Mızrak uçlu sevdalar dolanırken ömrüme,
Yaklaştıkça ömrümü okşayan acı var tende,
Gülümsemelerin nabzında, tam on ikiden vurur ya hayat,
İmtihan ya bu; boğulur kalırız acıların en koyusunda,
İnşirah, inşirah, inşirah…
Ya Rabbi! Şu aciz kuluna inşirah…
Saat gece yarısı, gökyüzünü sıksan sağanak sağanak rahmet boşalacak. Rahmet değecek günahkâr kaldırımların, serkeş yüzüne. Bulutların arasından sızan ışık, letaifi duyguları okşayan rüzgâr ve kulaklarımı rahatsız eden o gök gürültüsü. Huzursuzluk yayıldıkça sineye, adım adım geri çekiliyorum gök yüzünün sakıncalı ışıklarından…
Usul usul rahmet yağıyor. Gönlüm, gözüm, ruhum hoş. Yürek harbinde yaralı düşmüş dualar var. Gecenin sessizliğinde yürekten dile dolanan, avuçları semaya bakan aciz bir kulun yakarışlarıyla ıslanan cümleler var. Rahmetin bağrına yaslanan duaların nabzına değen o şiddetli gök gürültüsünde, korkunun derinliklerinde, yüreğim sesleniyor; ya Kerimullah, rahmetini umarak semaya açmış olduğum avuçlarımın arasından, gazabına şahitlik ediyor ve “yeryüzüne değen her yağmur tanesi rahmetin ise bu şiddetli gök gürültüsü gazabındır,” diyorum. Hadis-i kutsi de buyurduğun gibi ; “Muhakkak benim rahmetim gazabıma galebe çalar.

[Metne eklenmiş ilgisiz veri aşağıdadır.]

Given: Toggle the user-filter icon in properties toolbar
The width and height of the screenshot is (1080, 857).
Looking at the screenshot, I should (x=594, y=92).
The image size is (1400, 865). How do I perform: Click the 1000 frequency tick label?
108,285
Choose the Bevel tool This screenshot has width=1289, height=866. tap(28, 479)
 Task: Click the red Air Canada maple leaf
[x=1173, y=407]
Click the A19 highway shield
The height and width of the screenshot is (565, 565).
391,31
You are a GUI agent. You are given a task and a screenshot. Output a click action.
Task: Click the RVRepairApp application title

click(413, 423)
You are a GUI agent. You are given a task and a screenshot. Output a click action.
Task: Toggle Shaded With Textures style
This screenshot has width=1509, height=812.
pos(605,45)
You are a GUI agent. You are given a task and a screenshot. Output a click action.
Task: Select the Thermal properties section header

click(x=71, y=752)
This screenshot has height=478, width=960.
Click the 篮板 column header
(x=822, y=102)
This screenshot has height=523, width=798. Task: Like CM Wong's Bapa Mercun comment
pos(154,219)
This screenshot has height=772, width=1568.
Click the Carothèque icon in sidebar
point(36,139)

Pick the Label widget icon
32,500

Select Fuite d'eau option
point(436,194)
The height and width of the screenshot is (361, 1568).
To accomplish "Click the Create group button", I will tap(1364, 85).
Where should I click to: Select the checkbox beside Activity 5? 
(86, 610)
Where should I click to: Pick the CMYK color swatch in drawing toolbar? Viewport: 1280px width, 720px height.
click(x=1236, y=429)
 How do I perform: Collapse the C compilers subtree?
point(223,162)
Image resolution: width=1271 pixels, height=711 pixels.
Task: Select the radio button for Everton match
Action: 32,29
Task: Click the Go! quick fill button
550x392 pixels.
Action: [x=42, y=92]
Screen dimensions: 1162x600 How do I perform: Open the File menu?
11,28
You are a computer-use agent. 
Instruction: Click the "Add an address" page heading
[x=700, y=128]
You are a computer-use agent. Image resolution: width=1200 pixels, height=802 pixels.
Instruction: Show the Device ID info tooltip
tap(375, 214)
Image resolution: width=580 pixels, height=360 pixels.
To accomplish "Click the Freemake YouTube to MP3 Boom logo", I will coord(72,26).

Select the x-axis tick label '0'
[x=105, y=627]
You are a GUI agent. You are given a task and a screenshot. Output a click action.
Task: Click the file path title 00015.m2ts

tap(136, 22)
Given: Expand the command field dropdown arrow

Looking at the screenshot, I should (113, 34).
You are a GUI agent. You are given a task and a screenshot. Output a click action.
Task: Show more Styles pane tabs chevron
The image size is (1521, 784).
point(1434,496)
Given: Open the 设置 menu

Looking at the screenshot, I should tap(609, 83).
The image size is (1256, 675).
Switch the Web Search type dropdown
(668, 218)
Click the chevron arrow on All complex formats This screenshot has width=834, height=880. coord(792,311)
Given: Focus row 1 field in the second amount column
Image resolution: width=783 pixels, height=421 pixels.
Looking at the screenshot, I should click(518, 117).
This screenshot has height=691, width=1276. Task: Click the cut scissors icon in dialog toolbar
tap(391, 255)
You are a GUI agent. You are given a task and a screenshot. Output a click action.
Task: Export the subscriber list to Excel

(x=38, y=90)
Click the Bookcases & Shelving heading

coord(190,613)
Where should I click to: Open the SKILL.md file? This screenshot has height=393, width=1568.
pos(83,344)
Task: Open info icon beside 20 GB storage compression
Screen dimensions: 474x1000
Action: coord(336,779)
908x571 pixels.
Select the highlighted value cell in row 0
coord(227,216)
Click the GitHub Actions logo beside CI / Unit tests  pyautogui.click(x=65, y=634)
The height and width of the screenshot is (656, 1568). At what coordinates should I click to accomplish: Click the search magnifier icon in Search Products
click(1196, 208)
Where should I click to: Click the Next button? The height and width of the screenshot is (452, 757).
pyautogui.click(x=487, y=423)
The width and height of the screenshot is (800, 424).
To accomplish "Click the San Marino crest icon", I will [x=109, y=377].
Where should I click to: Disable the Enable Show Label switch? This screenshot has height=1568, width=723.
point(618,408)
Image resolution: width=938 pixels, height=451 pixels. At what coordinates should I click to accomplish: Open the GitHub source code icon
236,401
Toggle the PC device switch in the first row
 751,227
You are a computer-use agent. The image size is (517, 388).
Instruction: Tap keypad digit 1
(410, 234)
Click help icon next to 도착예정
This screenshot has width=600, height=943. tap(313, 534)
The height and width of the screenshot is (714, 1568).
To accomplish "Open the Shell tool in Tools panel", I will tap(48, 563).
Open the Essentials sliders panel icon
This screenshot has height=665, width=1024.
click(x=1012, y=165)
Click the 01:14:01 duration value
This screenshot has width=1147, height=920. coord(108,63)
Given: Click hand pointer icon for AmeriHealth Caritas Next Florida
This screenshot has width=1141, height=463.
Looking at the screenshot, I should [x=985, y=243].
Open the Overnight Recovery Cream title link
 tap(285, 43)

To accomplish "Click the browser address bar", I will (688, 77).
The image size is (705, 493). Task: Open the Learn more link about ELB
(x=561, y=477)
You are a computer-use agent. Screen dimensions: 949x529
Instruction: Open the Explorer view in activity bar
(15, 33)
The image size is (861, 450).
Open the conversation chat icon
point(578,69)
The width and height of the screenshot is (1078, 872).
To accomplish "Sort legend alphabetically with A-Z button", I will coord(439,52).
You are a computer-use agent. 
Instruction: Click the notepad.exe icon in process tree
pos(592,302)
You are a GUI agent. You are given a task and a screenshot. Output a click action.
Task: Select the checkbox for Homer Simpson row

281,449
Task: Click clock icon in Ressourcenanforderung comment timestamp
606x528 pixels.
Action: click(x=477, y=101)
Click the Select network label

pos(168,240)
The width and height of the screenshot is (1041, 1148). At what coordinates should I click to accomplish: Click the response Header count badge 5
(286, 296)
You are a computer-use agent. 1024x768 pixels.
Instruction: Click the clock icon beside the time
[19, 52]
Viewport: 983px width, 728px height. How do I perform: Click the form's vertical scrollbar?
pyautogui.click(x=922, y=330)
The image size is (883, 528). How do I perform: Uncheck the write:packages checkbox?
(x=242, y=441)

Benim rahmetim gazabımı geçmiştir.” Hadis-i şerifte buyrulduğu üzere, kulaklarımın ve gözlerimin şahitlik ettiği, rahmetinin içindeki gazabından sana sığınırım. Sana sığınırım ya Rabbi, sana sığınırım.
Fani yakarışların bağrında inleyen yüreğim, bekaya uzanan duaların telaşında… Sabırsızlığın çaldığı kapıyı, günahkâr dillerin aralayışı, kayboldu kaybolacak bu can, can evinde can verdi verecek, ah bu can… Korku ile ümit arasında, fani dünyanın fani adımlarıyla sırat-ı müstakimin başucuna, yara bere içinde iman davasında çığlık çığlığa, kalem mürekkebe veda edecekken, hasretin tam da ortasına düşüyor o büyük, şiddetli gök gürültüsü, odam aydınlanıyor, yüreğim telaşlı ve şöyle dile geliyor;
“Ve gök gürültüsü de bazen işte o çalar saattir... Rahmetin içindeki gazaba çalan saattir...!”
Dua ile…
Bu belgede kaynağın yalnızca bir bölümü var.